The Case for Trade

May 6, 2013

What policy can create jobs, help small businesses, boost agriculture, spur manufacturing, level the playing field for America in the global economy, offer consumers more products at more affordable prices, and do so without increasing taxes or the deficit?

Sounds like magic, right? It’s not. It’s trade.

Trade is working for America. Here’s how.

Creating Jobs. Trade supports 38 million American jobs, or more than one in every five U.S. jobs. One in three manufacturing jobs depends on exports, and one in three acres on American farms is planted for hungry consumers overseas. The expansion of trade spurred by our free trade agreements (FTAs) sustains more than 5 million of those jobs.

Helping Small Businesses. More than 97% of the 293,000 U.S. companies that export their products are small and medium-size. While large companies account for a majority of exports, small and medium-size ones account for nearly a third of all U.S. merchandise exports. That helps small businesses’ bottom line, and that helps our economy grow.
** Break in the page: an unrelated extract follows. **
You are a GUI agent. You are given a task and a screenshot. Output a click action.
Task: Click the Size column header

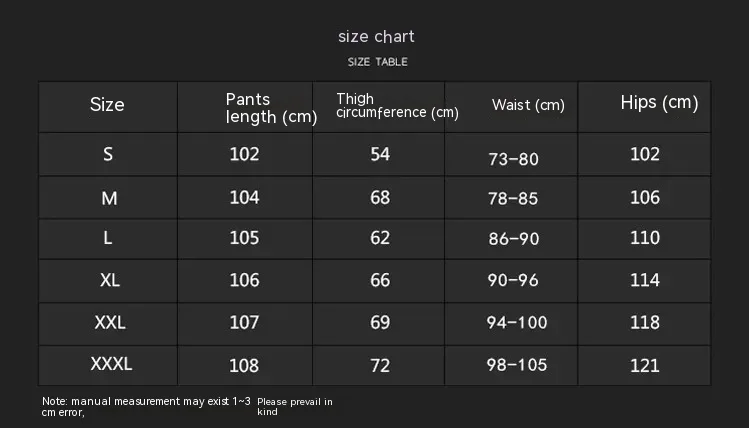point(107,105)
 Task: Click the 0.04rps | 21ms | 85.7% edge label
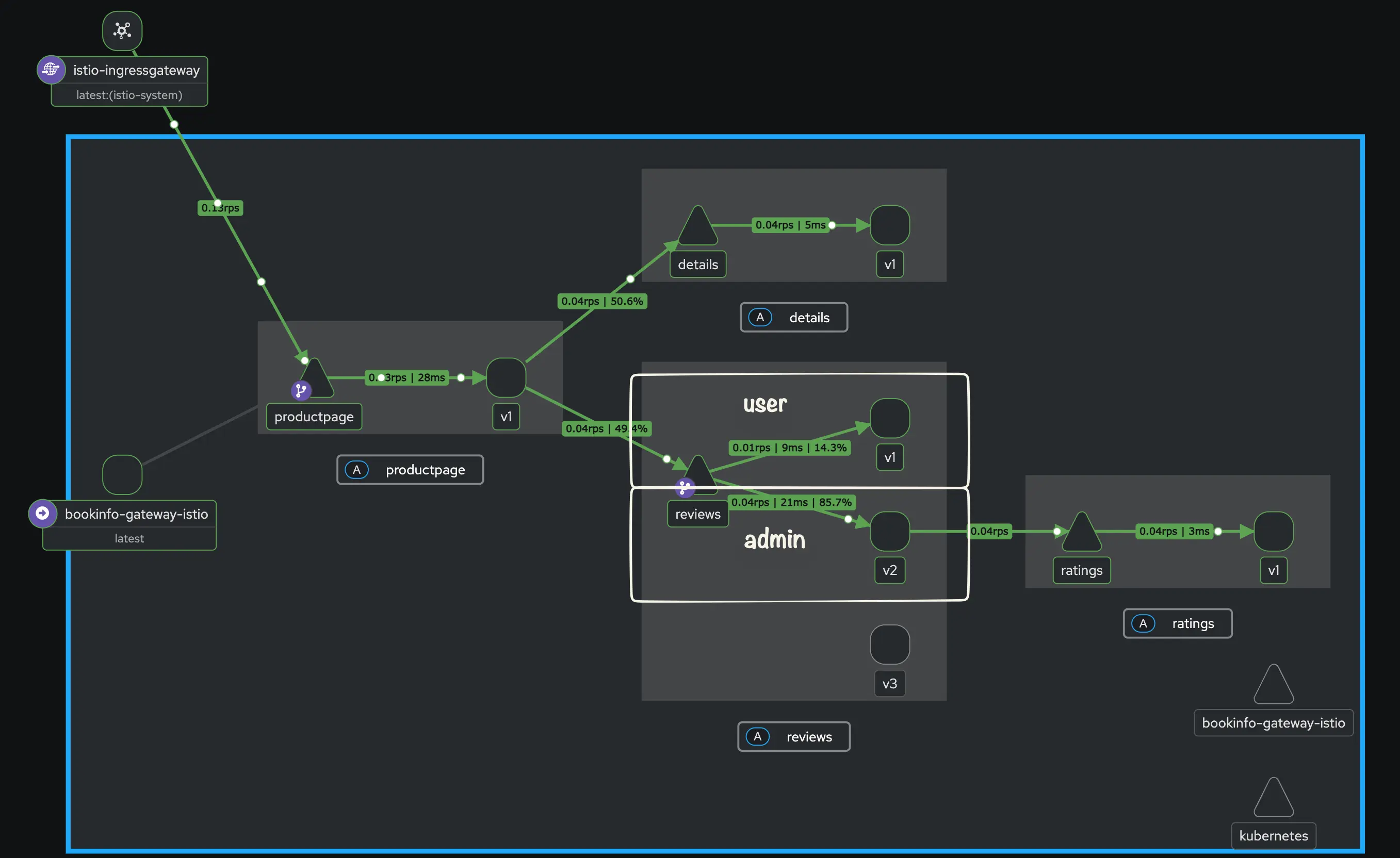point(791,502)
Lowering Prices. Imports mean lower prices and more choices for American families as they try to stretch their budgets. Access to imports boosts the purchasing power of the average American household by about $10,000 annually.

Reducing the Trade Deficit. The United States has a trade surplus with its 20 FTA partners—in manufactured, services, and agricultural products. If you’re concerned about the trade deficit, FTAs are the solution—not the problem.

Leveling the Playing Field. While the U.S. market is largely open to imports, many other countries continue to levy steep tariffs on U.S. exports, and foreign governments have erected other barriers against U.S. goods and services. Free trade agreements help sweep those barriers away. That makes America more competitive.

Trade does all of this without raising taxes or increasing the budget deficit.

America can up its game on trade by quickly completing a set of trade agreements with the European Union, our largest trading partner; with the fast-growing Asia-Pacific region; and with 50 countries negotiating an agreement on services, where America leads the world. And by renewing trade promotion authority, which every president since FDR has used to knock down foreign trade barriers, we can drive growth and job creation at home.

These facts speak for themselves. The case for trade is clear. It’s time to build on this success.

Ninety-five percent of the world’s customers live outside our borders. Either we find a way to open their markets and sell them our American-made goods and services or others will. And they will reap the jobs and growth that come with it.